In the usual bulk, or ensemble, measurements, the properties of all the molecules in the sample, contribute to the signal. For example, a fluorescence signal from the solution is a consequence of the different absorbance and emission properties of all the molecules with their varied dynamics. In ensemble measurements, the averaging over all conformations and species obscures the effects of minor contributions to the signal; the major contributors dominate the spectrum. However, single-molecule methods allow the measurement of the properties and reactions of one molecule at a time. By observing the conformational changes of each single molecule over time, one can learn about the distributions of properties and their dynamics, not just averages.
Because of the stochastic nature of kinetics, single-molecule methods are especially advantageous for studying reactions. Each molecule has a probability of reacting, but when it will actually react is not predictable. Thus, in bulk, reactions do not remain synchronized, and the resulting population average hides many kinetic details; intermediates may be difficult to detect. However, following the progression of a single molecule from reactant to product can reveal each intermediate; a detailed mechanism can be obtained. The kinetics and thermodynamics of the reaction can be obtained from the lifetimes of each conformation.

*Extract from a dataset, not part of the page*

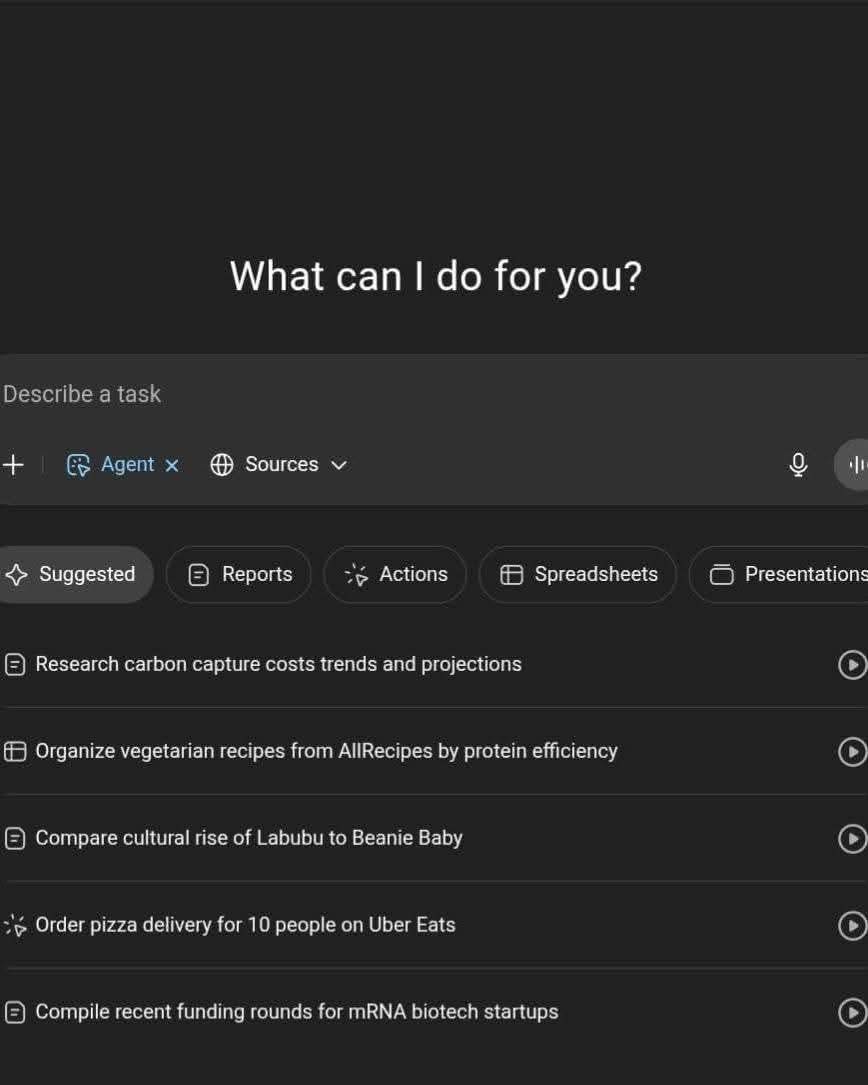Click the globe icon beside Sources
Viewport: 868px width, 1085px height.
tap(221, 464)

Any property that can be measured for one molecule at a time can be used to characterize molecules and their reactions. The two most widely used single-molecule methods applied to RNA structures and functions are fluorescence resonance energy transfer (FRET), and force versus extension measurements. A unique capability of studying one molecule at a time is to apply force to the molecule while not perturbing the rest of the solution. In such experiments, the molecule is attached to two beads controlled by optical tweezers, or it is attached to a surface and an atomic force microscope cantilever; the force on the molecule and the distance between the attached points are measured. Force becomes a thermodynamic variable, like temperature or pressure, that can influence a reaction. Force affects the equilibrium if there is a change in the length of the molecule during the reaction. Similarly, force affects rates of reactions depending on the distances to the transition states. Thus, force can be used to study thermodynamics and kinetics of reactions—such as unfolding of RNA—that would otherwise only occur at high temperatures, or in the presence of a denaturant. Unfolding and refolding of an RNA can be studied in the presence of proteins, other RNAs, ligands, and even mixtures approximating the contents of biological cells. Although the process is not the same as what occurs for RNA molecules in cells, it should be a better approximation than the conventional unfolding and folding studies in high concentrations of urea, or by thermal melting curves. The reversible mechanical work (force times distance) for unfolding an RNA is equal to the Gibbs free energy of unfolding. The temperature dependence of this work gives the enthalpy, and thus the entropy of the process.
In this article, we briefly describe methods used in studying single molecules, and review the applications of these methods to RNA reactions, including mechanical unfolding and folding of RNA secondary and tertiary structures, interactions with HIV reverse transcriptase, unfolding by helicases, and translation of messenger RNAs.